Narendra Rao

Personal information
- Full name: Narendra Junior Rao
- Date of birth: 27 June 1995 (age 31)
- Place of birth: Fiji
- Height: 1.72 m (5 ft 8 in)
- Position: Attacking midfielder

Team information
- Current team: Ba
- Number: 17

Youth career
- Ba

Senior career*
- Years: Team / Apps / (Gls)
- 2012–: Ba

International career^{‡}
- 2011: Fiji U-17 / 4 / (2)
- 2013–2015: Fiji U-20 / 12 / (1)
- 2017–: Fiji / 4 / (0)

Medal record
Men's football
Representing Fiji
OFC U-20 Championship
| Winner | 2014 Fiji |  |
| Runner-up | 2013 Fiji |  |
Pacific Mini Games
| Silver medal – second place | 2017 Vanuatu |  |

= Narendra Rao =

Fijian footballer

Junior Narendra Rao (born 27 June 1995) is a Fijian footballer who plays as a midfielder for Ba in the Fiji National Football League.
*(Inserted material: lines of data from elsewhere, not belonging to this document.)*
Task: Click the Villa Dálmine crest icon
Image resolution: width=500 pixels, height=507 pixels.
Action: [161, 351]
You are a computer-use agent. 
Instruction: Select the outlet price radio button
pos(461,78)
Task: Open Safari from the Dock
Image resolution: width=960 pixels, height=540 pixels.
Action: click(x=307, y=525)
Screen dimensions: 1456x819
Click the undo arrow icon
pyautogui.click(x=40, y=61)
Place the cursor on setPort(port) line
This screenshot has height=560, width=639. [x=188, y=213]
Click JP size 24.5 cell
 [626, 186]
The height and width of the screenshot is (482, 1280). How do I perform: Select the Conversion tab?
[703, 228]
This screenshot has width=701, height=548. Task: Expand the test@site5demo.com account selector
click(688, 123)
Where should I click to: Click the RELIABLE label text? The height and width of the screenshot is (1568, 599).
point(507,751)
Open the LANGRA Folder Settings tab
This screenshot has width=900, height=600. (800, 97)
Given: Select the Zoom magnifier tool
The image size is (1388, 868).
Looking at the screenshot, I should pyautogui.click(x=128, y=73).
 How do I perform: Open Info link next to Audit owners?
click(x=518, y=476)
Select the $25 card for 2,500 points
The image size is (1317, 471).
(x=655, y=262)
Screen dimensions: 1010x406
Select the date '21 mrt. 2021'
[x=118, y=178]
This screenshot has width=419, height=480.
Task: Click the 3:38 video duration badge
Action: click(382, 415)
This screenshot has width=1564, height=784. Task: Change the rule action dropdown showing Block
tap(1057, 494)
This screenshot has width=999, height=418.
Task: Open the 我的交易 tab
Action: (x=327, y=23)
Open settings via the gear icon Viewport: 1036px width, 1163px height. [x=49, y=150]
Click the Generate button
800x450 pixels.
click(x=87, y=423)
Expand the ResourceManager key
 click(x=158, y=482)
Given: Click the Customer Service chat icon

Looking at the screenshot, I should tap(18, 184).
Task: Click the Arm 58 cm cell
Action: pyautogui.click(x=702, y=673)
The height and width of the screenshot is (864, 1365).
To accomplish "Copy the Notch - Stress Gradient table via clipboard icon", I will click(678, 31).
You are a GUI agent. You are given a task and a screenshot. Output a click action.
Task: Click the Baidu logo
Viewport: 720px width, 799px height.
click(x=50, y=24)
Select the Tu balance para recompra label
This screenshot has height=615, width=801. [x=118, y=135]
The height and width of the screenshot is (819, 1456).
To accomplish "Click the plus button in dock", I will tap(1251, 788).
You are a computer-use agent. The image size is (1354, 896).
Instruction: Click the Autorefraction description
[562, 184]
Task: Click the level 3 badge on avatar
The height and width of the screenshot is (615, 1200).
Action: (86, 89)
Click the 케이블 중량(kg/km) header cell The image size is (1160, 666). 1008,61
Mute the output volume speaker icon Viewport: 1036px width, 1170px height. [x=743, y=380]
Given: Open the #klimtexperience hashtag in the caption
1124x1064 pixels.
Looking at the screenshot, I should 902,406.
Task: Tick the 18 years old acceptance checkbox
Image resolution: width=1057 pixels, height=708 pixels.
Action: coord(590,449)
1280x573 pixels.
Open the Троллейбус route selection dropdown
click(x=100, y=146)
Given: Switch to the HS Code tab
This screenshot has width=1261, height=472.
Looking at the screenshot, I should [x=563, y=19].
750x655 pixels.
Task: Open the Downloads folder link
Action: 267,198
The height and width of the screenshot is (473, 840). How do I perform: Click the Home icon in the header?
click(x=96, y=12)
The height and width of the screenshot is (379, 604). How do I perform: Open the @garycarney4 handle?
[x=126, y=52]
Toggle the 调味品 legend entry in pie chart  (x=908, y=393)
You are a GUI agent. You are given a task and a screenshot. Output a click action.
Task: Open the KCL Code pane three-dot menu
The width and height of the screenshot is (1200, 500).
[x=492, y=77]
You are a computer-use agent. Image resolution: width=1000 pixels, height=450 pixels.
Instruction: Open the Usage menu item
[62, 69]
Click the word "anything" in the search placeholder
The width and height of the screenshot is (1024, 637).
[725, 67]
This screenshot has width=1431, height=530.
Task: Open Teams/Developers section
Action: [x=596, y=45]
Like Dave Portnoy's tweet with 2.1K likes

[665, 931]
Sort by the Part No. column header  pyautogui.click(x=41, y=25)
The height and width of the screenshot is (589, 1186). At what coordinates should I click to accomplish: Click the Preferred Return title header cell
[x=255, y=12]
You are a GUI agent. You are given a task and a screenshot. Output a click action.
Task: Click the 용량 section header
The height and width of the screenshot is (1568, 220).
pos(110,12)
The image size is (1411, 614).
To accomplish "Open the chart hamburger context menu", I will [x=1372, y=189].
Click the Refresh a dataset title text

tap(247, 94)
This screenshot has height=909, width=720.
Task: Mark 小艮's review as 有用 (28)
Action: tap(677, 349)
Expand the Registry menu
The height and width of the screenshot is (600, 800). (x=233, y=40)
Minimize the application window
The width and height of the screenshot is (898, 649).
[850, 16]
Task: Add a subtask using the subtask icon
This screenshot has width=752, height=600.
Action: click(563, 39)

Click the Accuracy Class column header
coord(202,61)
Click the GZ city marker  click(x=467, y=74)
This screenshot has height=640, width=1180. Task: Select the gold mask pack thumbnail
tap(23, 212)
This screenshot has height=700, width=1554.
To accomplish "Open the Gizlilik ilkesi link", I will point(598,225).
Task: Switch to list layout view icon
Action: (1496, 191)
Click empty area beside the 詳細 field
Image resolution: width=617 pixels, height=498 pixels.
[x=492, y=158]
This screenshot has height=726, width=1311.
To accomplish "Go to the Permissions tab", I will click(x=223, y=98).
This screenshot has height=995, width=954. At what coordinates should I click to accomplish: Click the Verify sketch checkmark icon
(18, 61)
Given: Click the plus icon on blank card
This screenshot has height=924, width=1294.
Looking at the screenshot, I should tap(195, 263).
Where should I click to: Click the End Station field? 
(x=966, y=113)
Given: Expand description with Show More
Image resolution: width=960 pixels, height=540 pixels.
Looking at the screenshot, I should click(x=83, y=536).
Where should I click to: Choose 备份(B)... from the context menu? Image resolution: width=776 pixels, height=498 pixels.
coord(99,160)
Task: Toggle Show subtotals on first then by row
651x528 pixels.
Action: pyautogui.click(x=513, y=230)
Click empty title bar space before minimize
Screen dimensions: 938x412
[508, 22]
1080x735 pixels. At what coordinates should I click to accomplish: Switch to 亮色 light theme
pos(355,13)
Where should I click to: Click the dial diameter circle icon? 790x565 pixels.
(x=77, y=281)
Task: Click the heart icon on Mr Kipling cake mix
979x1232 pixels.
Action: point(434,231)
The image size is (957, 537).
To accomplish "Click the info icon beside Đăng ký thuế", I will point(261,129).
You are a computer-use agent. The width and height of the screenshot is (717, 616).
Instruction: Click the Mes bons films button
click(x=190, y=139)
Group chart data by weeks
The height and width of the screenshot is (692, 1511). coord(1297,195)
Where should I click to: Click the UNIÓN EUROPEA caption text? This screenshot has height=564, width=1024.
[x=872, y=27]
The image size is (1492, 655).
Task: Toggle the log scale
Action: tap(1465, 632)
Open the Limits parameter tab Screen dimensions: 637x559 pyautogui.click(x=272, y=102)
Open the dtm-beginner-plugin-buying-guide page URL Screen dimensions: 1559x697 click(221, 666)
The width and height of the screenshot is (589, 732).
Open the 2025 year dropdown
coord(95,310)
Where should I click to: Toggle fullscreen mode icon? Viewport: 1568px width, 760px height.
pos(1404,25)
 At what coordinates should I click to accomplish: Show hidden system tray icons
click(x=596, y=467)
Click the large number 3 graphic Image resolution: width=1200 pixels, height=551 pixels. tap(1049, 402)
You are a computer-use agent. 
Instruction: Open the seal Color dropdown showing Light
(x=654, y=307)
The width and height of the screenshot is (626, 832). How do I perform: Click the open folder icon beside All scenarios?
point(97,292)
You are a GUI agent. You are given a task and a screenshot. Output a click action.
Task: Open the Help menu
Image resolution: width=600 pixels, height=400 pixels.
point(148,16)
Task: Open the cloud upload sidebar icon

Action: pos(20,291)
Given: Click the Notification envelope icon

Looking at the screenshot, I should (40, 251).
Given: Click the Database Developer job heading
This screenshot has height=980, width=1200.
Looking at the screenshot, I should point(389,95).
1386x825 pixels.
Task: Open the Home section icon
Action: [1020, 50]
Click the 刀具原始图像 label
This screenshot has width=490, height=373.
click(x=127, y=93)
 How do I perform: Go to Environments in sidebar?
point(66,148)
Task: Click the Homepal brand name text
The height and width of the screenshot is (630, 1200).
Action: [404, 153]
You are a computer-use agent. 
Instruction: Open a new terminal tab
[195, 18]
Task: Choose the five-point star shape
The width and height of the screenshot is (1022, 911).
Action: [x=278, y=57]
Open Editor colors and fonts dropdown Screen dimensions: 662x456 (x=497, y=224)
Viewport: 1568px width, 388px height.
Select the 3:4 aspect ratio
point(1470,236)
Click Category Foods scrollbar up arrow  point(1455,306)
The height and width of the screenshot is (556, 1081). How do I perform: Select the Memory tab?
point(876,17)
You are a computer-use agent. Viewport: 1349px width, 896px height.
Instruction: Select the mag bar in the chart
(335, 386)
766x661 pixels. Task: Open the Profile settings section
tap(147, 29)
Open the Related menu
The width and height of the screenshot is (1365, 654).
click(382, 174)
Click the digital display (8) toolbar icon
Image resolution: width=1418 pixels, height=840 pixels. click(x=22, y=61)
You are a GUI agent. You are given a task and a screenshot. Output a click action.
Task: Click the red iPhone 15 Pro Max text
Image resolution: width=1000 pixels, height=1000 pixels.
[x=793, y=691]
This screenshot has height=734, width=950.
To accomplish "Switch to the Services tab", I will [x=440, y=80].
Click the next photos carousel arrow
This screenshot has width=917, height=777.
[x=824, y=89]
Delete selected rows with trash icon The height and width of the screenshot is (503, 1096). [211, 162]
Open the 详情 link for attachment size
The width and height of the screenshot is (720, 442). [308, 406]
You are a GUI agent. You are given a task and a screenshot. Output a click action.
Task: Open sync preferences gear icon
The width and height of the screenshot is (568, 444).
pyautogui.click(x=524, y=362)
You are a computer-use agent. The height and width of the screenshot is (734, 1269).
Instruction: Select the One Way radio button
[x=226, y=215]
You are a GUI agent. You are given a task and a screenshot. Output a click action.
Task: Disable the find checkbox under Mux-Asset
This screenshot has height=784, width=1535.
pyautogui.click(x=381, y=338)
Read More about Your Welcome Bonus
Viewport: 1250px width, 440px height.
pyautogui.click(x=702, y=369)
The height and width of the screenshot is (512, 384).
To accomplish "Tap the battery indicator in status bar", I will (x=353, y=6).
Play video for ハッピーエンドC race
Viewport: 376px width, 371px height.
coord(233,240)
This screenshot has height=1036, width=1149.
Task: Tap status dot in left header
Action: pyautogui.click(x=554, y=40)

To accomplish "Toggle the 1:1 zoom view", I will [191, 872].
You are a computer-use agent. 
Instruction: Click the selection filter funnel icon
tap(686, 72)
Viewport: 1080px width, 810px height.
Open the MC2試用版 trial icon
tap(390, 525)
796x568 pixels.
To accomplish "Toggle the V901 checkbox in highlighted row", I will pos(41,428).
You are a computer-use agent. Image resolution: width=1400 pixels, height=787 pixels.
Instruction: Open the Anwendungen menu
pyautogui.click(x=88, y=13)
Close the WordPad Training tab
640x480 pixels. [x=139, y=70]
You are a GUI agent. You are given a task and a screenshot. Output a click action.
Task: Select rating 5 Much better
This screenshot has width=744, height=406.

Rao was educated at FSC Primary School and Ba Sangam College.

==Career==
Rao started playing football when he was in secondary school. He joined Ba when he was 14 years old and he made his debut in 2012 when he was 16 years old.

==International career==
Rao made his debut in the Fiji jersey at the 2011 OFC U-17 Championship. This tournament was unsuccessful for Fiji as they managed to win only one time, a 9–0 victory against American Samoa. Rao managed to score two goals himself. After the U17's Rao went on to play with U20's, something that turned out to be a little bit more successful. In 2013 they only managed a second spot, however at the 2014 OFC U-20 Championship they reached the first place. This meant that they had qualified for the 2015 FIFA U-20 World Cup. It was the first time that Fiji had qualified for a FIFA event. Rao played all games at the U20 World Cup, including in Fiji's historical 3–0 victory against Honduras. In August 2017 he was called up for the Fijian national football team for two friendly matches in Indonesia. He made his debut on September 2, 2017 in a 0-0 draw against the Indonesia national football team.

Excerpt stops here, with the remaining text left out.